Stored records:

^^^^^^^^

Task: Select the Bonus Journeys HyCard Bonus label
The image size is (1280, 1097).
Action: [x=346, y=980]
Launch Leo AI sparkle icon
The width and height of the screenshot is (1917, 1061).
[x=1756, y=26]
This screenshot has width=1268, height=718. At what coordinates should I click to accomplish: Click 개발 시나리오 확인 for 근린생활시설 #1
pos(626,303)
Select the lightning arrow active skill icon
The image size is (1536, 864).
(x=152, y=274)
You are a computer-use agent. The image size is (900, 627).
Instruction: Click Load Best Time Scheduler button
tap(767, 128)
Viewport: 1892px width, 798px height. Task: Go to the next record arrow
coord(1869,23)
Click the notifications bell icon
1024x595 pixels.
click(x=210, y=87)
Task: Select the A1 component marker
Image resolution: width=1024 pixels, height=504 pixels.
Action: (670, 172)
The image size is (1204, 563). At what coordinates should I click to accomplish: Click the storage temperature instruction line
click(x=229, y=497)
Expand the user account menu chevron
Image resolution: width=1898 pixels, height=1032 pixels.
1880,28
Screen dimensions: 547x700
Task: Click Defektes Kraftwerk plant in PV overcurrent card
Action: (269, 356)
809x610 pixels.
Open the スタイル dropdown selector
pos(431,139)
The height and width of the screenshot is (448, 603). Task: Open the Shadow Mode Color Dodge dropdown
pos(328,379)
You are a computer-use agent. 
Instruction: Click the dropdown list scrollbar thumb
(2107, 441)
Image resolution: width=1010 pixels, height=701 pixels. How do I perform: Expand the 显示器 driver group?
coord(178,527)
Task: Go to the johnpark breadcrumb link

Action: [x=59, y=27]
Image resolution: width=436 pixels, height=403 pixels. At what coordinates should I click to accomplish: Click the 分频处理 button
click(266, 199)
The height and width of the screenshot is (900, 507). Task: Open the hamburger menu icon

^^^^^^^^

◆ Stated goal ◆
Rewrite everything from the line containing "Click the notifications bell icon" down to the line containing "Action: (670, 172)", keeping the requests intact, and lower every coordinate in the answers by 38.

◆ Finished exercise ◆
Click the notifications bell icon
1024x595 pixels.
click(x=172, y=49)
Task: Select the A1 component marker
Image resolution: width=1024 pixels, height=504 pixels.
Action: (632, 134)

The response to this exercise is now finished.